On October 9, the House approved, 406-3, a bill (H.R. 3580) aimed at expediting the Food and Drug Administration’s (FDA) approval of medical devices and products. The measure was debated on the House floor on October 7 and approved by the House Energy and Commerce Committee on October 1 (see The Source, 10/4/02).
Sponsored by Reps. James Greenwood (R-PA) and Anna Eshoo (D-CA), the measure would establish a user fee program for medical device producers submitting their products for FDA review. The legislation would authorize a $225 million increase over five years for the FDA. Of that amount, $150 million would be generated by the user fee program and $75 million would be appropriated by Congress. Additionally, the user fee program would expire if Congress fails to appropriate $45 million during the first three years of the program.
In addition to establishing the user fee program, H.R. 3580 would require the Institute of Medicine to conduct a study on whether the FDA’s post-market surveillance system for medical devices provides adequate safeguards for the use of these devices in pediatric populations.
Several studies on breast implants also would be required under the legislation. One study by the Comptroller General would determine the content of information provided by health professionals to women seeking breast implant surgery, whether that information was provided verbally or in writing, whether the information presented a fair and balanced assessment of the risks and benefits from the surgery, and whether the women understood the information. The study also would examine the number of adverse events associated with the implants that have been reported and whether those events were adequately investigated.
The National Institutes of Health (NIH) also would be directed to submit a report to Congress on the status of research on breast implants. The NIH would be directed to conduct prospective or retrospective research to determine the long-term implications of saline and silicone breast implants.

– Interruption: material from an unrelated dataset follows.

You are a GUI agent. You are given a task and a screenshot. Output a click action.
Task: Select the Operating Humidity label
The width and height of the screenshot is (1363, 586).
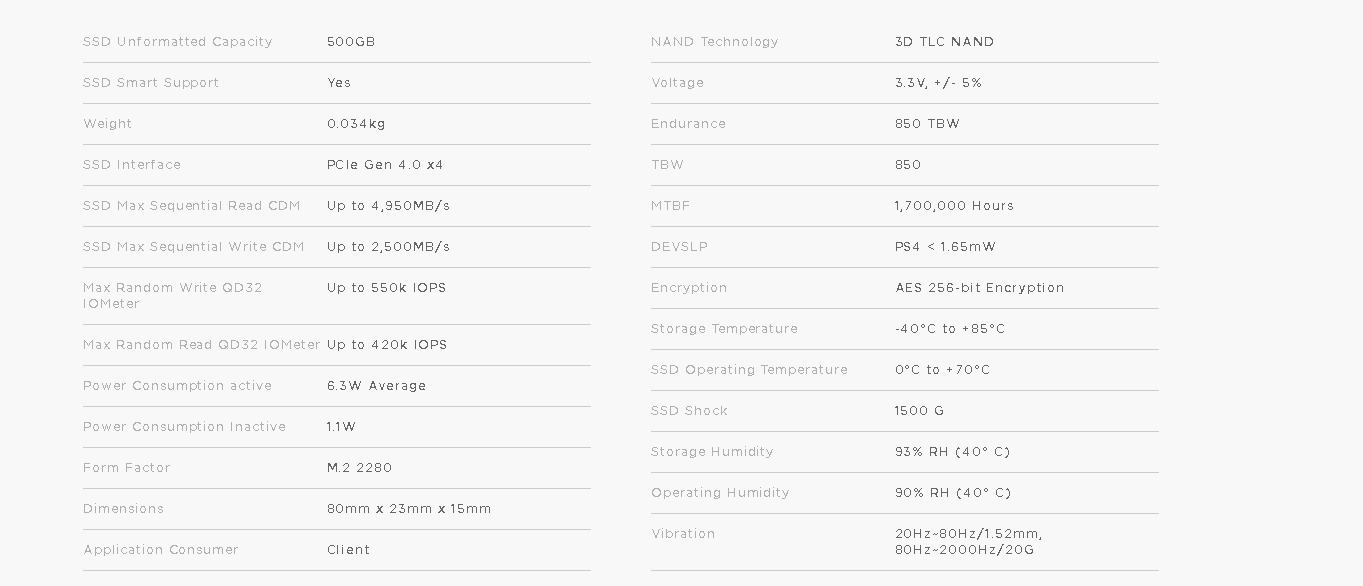[720, 493]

“When an industry is innovative, we need to ensure that their devices receive an efficient review by the Food and Drug Administration. The best way we can help is to provide the agency with more resources,” said Rep. Richard Burr (R-NC), adding, “This bill will do just that, by providing the FDA with more than $200 million over the next five years.”
Rep. Eshoo agreed, “The fees will help the FDA hire additional staff and purchase needed equipment so that they can review the products on a timely basis,” noting that the thrust of the bill is “ultimately about patients, patients in our country, about making sure that patients are able to safely benefit from the wonders of medical technology in a very timely manner.”